なんでも詰め込みすぎるという自覚はあまりない。ただ、結果的にそうなっていることが多かったかもしれないなあと振り返ってみる。
いくつもの予定を詰め込んで、たとえばそれを別の一日に集約する、なんてことは好きではないくせに、結果的にぎゅうぎゅう。
スケジュール帳がまっさらになっていると気になる、というひとがいると聞く。埋まっていないと不安になるとか。
そういう感覚はないものの――たとえば、写真を何枚も飾るとか、1ページにおさめるとかいうときに、とりあえず気に入っているものを全部並べてみてしまう気がする。
その中からそぎ落としてはいくのだけれど、どうも詰め込んでいく、あるいは詰め込まれていく傾向があるように思う。

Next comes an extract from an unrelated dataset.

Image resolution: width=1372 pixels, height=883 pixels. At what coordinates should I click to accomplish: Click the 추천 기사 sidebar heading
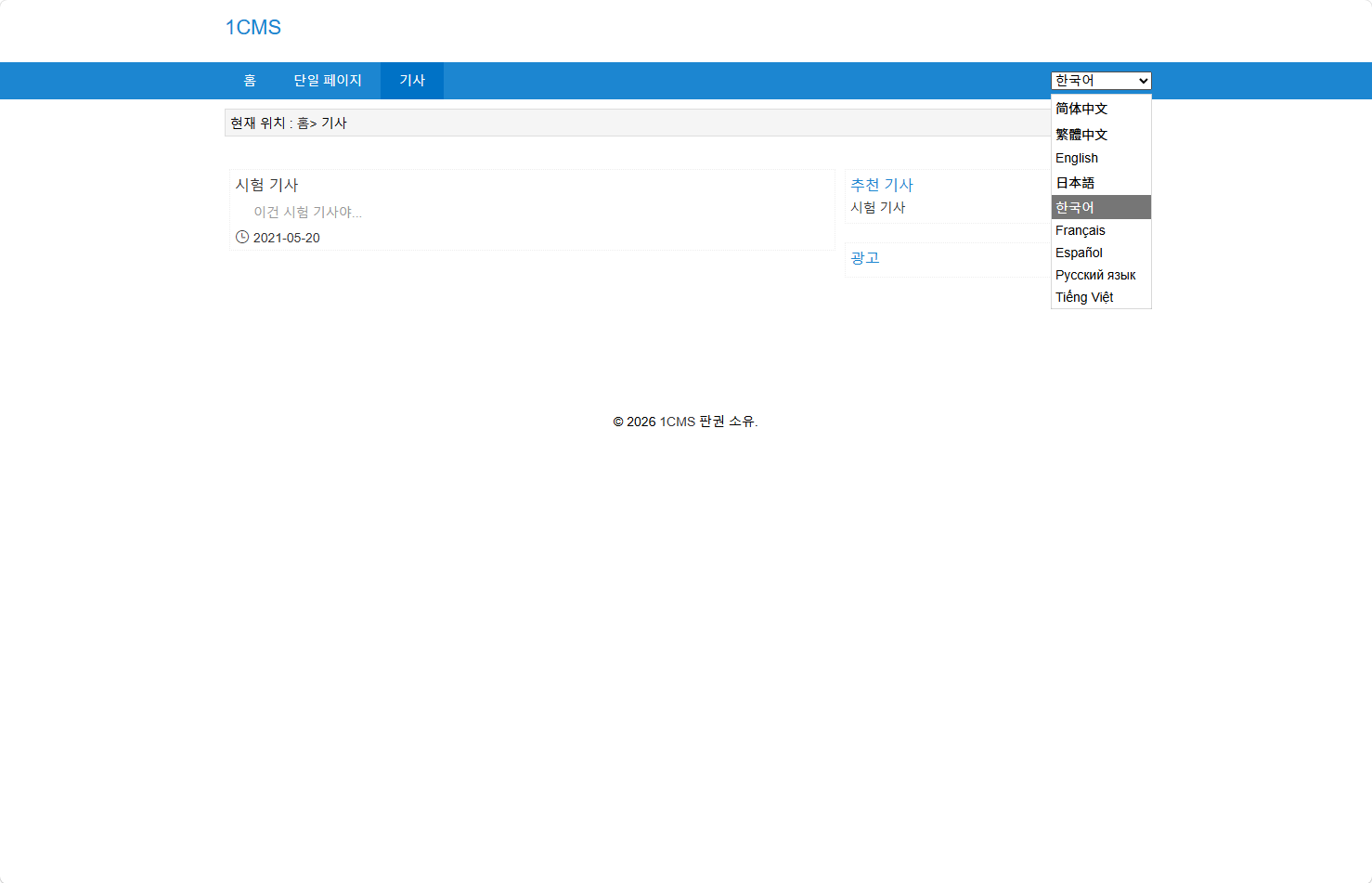[x=882, y=185]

例年の年賀状準備でも、「余白」について考えさせられているが、どれほど余白の大切さを思い、感じ、表せるようになっただろう。
今年の年賀状を見ると、少しだけ成長したような気はするものの――どうかな?
どこまで自分は余白の存在に耐えられるか?という挑戦になっているかのような――いや、そこまでストイックに向き合っているとは言えない。
モノの配置(ディスプレイ)や、描かれた絵やイラストで余白の存在にうつくしさを感じることがある。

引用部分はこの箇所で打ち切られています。